It’s the morning of your big event. You wake up excited, nervous and ready for anything–except the large red bump on your face. Why do pimples always pick the worst time to pop up?

Well as the saying goes, knowledge is power. Armed with an understanding of how pimples form and realizing how best to target each and every stage of their development will give you the ammunition you need to keep them in line… and off of your face!

How pimples start

Acne starts from inside a person’s pores. A pore is an opening in the skin through which a very fine hair grows. Sebaceous oil glands connected to the pores produce a substance called sebum, which serves to lubricate the hair and the skin.

Pimples develop as a result of 4 processes that occur inside the pore:

  1. Excess sebum production
  2. Build-up of dead skin cells
  3. Bacterial Infection
  4. Inflammation

1. Excess Sebum Production

Firstly, the sebaceous glands produce too much sebum or oil. The sebaceous glands are stimulated to produce sebum by hormones, specifically the male hormones called androgens (women also have these hormones, but much less of them). During puberty, menstruation or times of stress, the sebaceous glands become overactive in response to hormonal changes in the body.
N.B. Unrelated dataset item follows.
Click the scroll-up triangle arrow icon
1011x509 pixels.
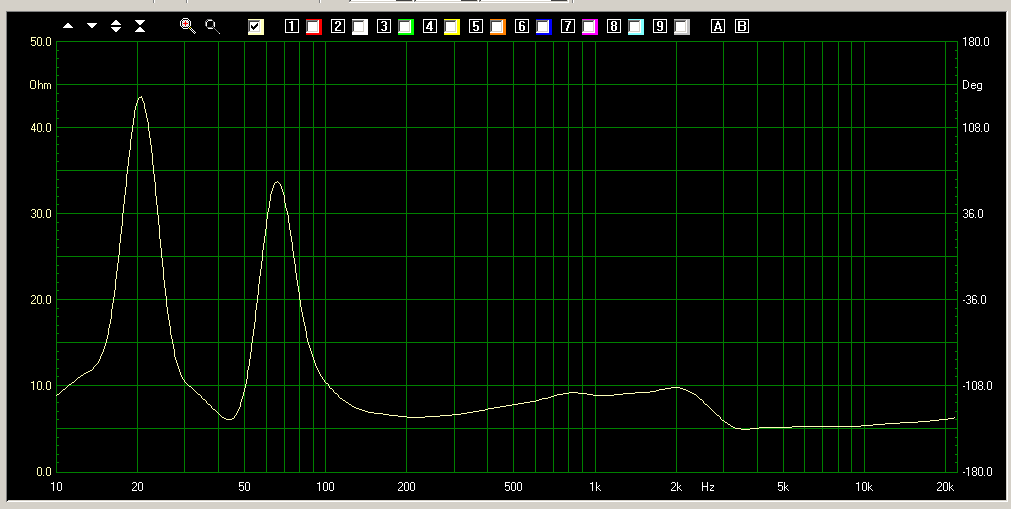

  • Keep Oil production in check by using cleansers containing glycolic and salicylic acids, topical benzoyl peroxide and topical retinoids (Retin-A, Tretinoin).
  • Oral contraceptive pills reduce oil production by blocking the androgen hormones from reaching their receptors on the sebaceous glands.
  • Target oil glands directly using SmoothBeam Laser. This US FDA approved laser treats acne by targeting overactive sebaceous glands in the skin, the root cause of the problem, resulting in a significant and long term reduction in acne lesions.

2. Build-up of dead skin cells

The skin naturally sheds dead skin cells every 30 days or so. However in some people, excessive amounts of dead skin are created which are then not shed properly and completely. These may block the opening of the pore, and combine with sebum to create a plug. The result is an enlarged blocked pore called a comedone.


3. Bacterial Infection

Plugged pores create a perfect breeding ground for bacteria. If the walls of the pore break down, bacteria called Propionibacterium acnes (P. acnes) can get stuck inside the pore, beneath the skin. This will cause an infection, and results in the little red bumps we see as pimples.


  • Topical antibiotic lotions reduce P. Acnes bacteria load in the skin
  • Kill bacteria using I-Clear light therapy. This painless, non-invasive and FDA approved treatment uses high-intensity blue light to activate bacteria-fighting porphyrins in the skin and creates a phototoxic environment destroying P. acnes bacteria.

4. Inflammation

Inflammation is an immune response by your body’s white blood cells to fight off the infection caused by the P. acnes bacteria trapped inside the clogged pores. Because of inflammation, pimples enlarge further forming large pustules, nodules and cysts.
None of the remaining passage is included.